# Automatic URL classifying based on IAB taxonomy categories

## Introduction
IAB is Interactive Advertising Bureau that empowers the media and marketing industries to thrive in the digital economy. The IAB Technology Laboratory (IAB Tech Lab) is a nonprofit research and development consortium charged with producing and helping companies implement global industry technical standards and solutions for the digital media and advertising industries. 

So in this project I'll creating a classifier and engine to detect the content of the URL and label it automatically. 


## My day to day problem
* I need to classified the URL manually by looking at the website and tag 1 to 1 inside sql database. URL/Website content changes everyday and this hampering my day to day time.
* So many taxonomy out there.

## Goal of my project
* Be able to classified unknown website.
* Reduce manually searching on website tagging
* Using single taxonomy to clasified the website
* Can be extend to DMP integration


## Scope
This is for EDS final project. The output would be classifying the URL to IAB taxonomy.

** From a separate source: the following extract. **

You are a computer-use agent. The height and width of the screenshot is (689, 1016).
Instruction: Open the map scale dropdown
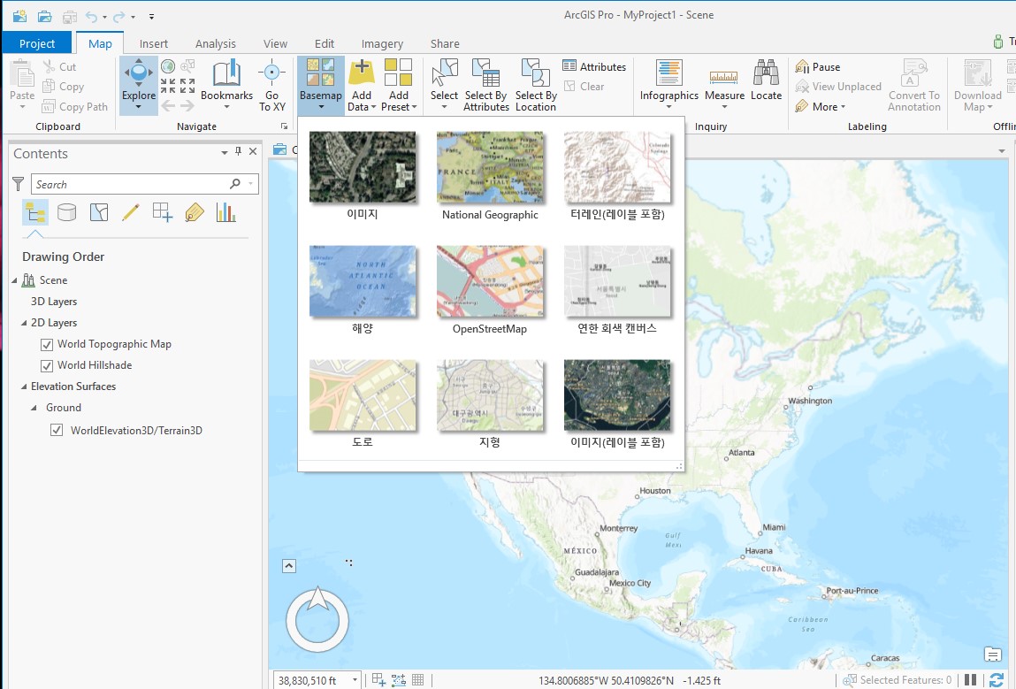tap(355, 680)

Since IAB taxonomy having more than 1100+ categories, we will only focus on ecommerce website and below IAB categories:

1. Others (600)
2. Technology & Computing > Consumer Electronics > Cameras and Camcorders (621)
3. Technology & Computing > Consumer Electronics > Home Entertainment Systems (622)
4. Technology & Computing > Consumer Electronics > Smartphones (623)
5. Technology & Computing > Consumer Electronics > Tablets and E-readers (624)
6. Technology & Computing > Consumer Electronics > Wearable Technology (625)

1st phase will targetted Lazada since 70% of our link going to Lazada compare to other ecommerce.

## Task
### To create training dataset
1. Go to e-commerce website scrape it's content.
2. Label the content based on scope IAB taxonomy
3. Train the dataset using the define classifier

### To test result:
1. Extract unknown category data from Hadoop and create a list
2. Feed the data into machine learning preprocessing
3. Extracting the data and remove unwanted content

## Go to e-commerce website scrape it's content

* Using Web Scraper io chrome extension, we can provide the link and it will scrape the whole item URL and solve it pagination automatically

![image1](images/webscraper_tools.JPG)

* Export the links into a csv file

![image2](images/extracted_data.JPG)

## Preprocess extracted links from lazada for training set
* Since there is no existing training dataset, so I need to create the training dataset which scraping the website and categories the data.

* I've been exploring so may scraper out there but most of the webscraping package doesn't support ajax/javascript, however selenium is different. It's using available browser engine like chrome, firefox and etc

* For this project I'm using phantomjs since it can run in the background.

In [1]:
# import all the required package
from selenium import webdriver
from selenium.webdriver.support.ui import WebDriverWait
from selenium.webdriver.support import expected_conditions as EC
from selenium.webdriver.common.by import By
from selenium.common.exceptions import TimeoutException
from selenium.webdriver.common.action_chains import ActionChains
from bs4 import BeautifulSoup

import re
import pandas as pd
import numpy as np
import csv

In [2]:
pd.set_option('display.max_colwidth', -1) #set this for remove truncated by jupyter/python
raw_links = pd.read_csv("./webpage_scrap/lz_smartphone.csv") #load the url list from scraping list

In [3]:
clean_links = raw_links['linked-href'][raw_links['pagination'] != 100]
print('clean_links len:',len(clean_links))
clean_links2 = clean_links.drop_duplicates() #remove duplicate inside list
clean_links2.dropna(inplace=True)
print('clean_links2 len: ',len(clean_links2))
clean_links2[4:5].to_string()

clean_links len: 216
clean_links2 len:  178


'5    https://www.lazada.com.my/allwin-original-unlocked-50-touch-screen-dual-sim-dual-standbysmart-phone-white-11793727.html?ff=1&sc=EwI='

In [4]:
def gettingResult(pageSource):
    pageSource = browser.page_source
    bsObj = BeautifulSoup(pageSource,'lxml')  

    try:
        result = bsObj.find(id = 'prod_title').text.strip() + bsObj.find(class_='product-description__block').getText(' ').strip().replace("\n"," ").replace("\t"," ") + bsObj.find(class_='prd-attributesList ui-listBulleted js-short-description').getText(' ').strip()
    except:
        result = bsObj.find(class_ = 'product-description__title').text.strip() + bsObj.find(class_='product-description__block').getText(' ').strip().replace("\n"," ").replace("\t"," ") + bsObj.find(class_='prd-attributesList ui-listBulleted js-short-description').getText(' ').strip()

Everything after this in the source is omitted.